To understand the MIPS I instruction formats, you need to understand the MIPS pipeline and also think back to CPU implementation technology circa 1985. If you look at the diagram (you know the one), you'll see that register file reading is in the ID stage, right after IF.
For the purpose of an R-type instruction, the ID stage needs to do the following tasks:
- Determine that it actually is an R-type instruction.
- If so, tell the register file to load values from registers.
For the purpose of this discussion, it's the first task that you have to think about. If there's a lot of instruction decoding work that you have to do to even work out if you need any values from registers, this increases the delay before you can start the register reads. It also increases the complexity of the ID stage. By reserving a single opcode for all R-type instructions, you keep the complexity to a minimum.

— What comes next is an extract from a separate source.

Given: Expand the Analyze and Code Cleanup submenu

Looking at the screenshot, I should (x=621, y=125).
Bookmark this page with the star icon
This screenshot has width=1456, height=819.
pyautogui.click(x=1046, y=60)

It does seem a little strange that you dedicate five bits just to shifting. I can think of a few possible explanations. One is that it simplifies the routing (those five bits are ALWAYS fed straight into the register file, those five bits are ALWAYS fed into the barrel shifter, those six bits are ALWAYS routed through to the ALU to determine which function to perform).
They may have been thinking of introducing combined shift-left-and-add instructions in the future. This would presumably be of the form:
$d = $s + ($t << shamt)
This is a surprisingly useful instruction to have around, as any x86 assembly programmer can tell you. You can use it to implement fast multiplications by $2^s+1$ for various values of $s$, or you can use it to index arrays where the size of an element is a power of two (which is a very common case). But it's still RISC enough that you could implement it without significant penalty.
Today, we probably wouldn't think twice about having a more complex decoding stage, especially since register file accesses tend to happen later in the pipeline of a typical superscalar CPU. Many modern CPUs even do some coarse instruction decoding at the time an instruction is inserted in the L1 cache. You make the I-cache lines a few bits wider to store the extra information (thanks to Moore's Law, you have lots of transistors to waste) to make "proper" instruction decoding simpler and faster.
One reason why they probably wanted to keep the opcode field as small as possible is so that it didn't penalise J-type instructions unduly. As you probably know, J-type instructions use pseudo-direct addressing. For the benefit of anyone playing along at home, I'll briefly explain it.
The address field of a J-type instruction is 26 bits. Because instructions are always 4-byte aligned, you don't need to store the least significant two bits, which means you effectively have 28 bits of address. However, the address space in MIPS I is 32-bits. So the top four bits of the jump location is taken from the program counter.
This means that you can't directly jump to a location where the most significant four bits of the PC location are different. You would have to do a more expensive three-instruction jump through a scratch register instead:
lui $r,target >> 16
ori $r,$r,target & 0xFFFF
That's not too bad today, but in 1985, it's a lot of clock cycles.
Stealing a bit from the address field would reduce the effective range of a direct jump even further. You can see how this might be too high a price to pay.